What you should do: Go through the data and copy each line where the word "agent" shows up.

===== Available data =====

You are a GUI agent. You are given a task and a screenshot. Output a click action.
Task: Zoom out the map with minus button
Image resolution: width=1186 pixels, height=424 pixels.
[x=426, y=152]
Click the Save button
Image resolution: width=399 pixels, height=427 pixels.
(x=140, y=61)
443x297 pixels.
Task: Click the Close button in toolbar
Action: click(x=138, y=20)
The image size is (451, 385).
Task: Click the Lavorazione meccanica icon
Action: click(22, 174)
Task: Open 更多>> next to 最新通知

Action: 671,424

=====
===== Available data =====

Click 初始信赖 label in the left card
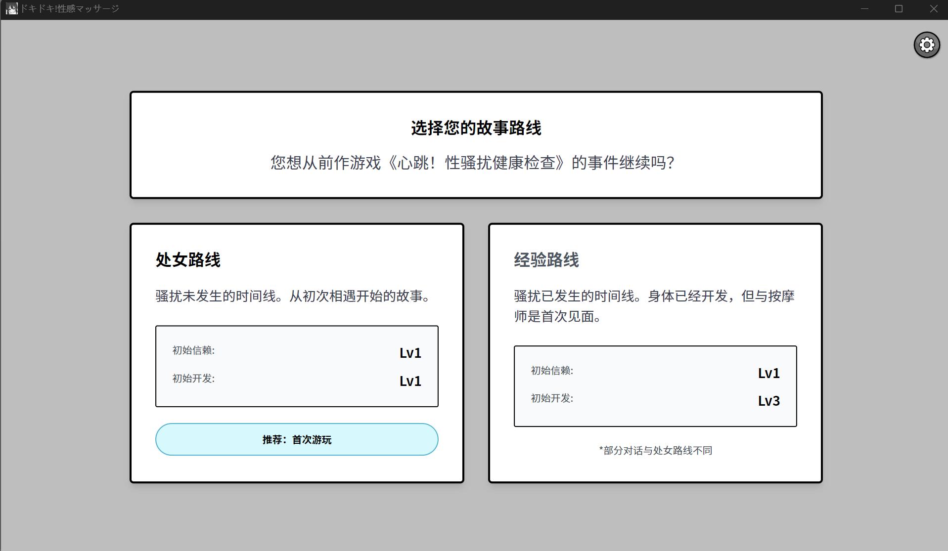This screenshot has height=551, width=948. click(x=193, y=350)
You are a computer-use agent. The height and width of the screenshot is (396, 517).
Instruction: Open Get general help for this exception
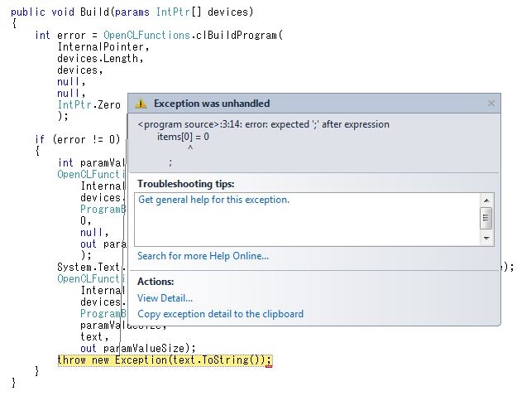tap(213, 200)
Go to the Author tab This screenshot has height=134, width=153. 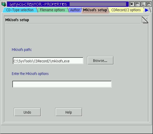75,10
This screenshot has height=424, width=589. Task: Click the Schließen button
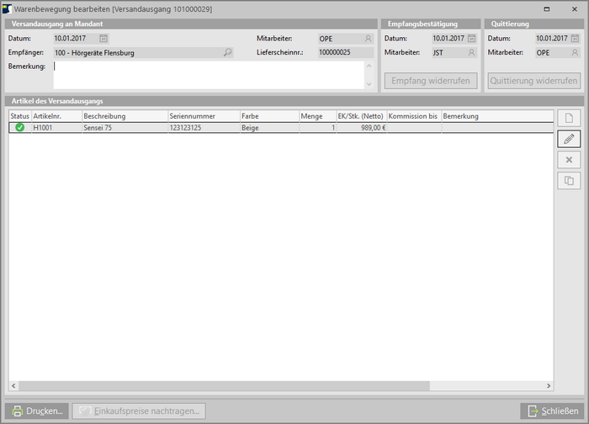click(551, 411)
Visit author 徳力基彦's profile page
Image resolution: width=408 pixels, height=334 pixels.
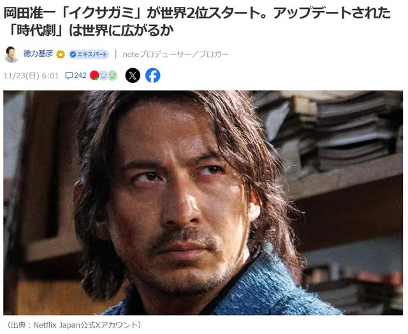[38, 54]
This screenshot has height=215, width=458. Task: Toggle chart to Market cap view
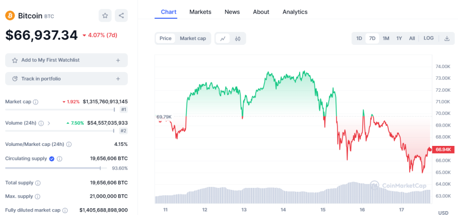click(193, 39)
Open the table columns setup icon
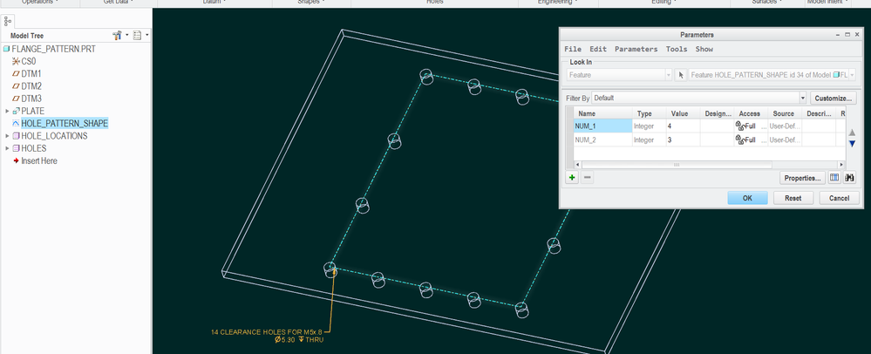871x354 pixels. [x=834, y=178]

=====

Response area:
You are a GUI agent. You are given a task and a screenshot. Output a click action.
You are a computer-use agent. The height and width of the screenshot is (396, 517).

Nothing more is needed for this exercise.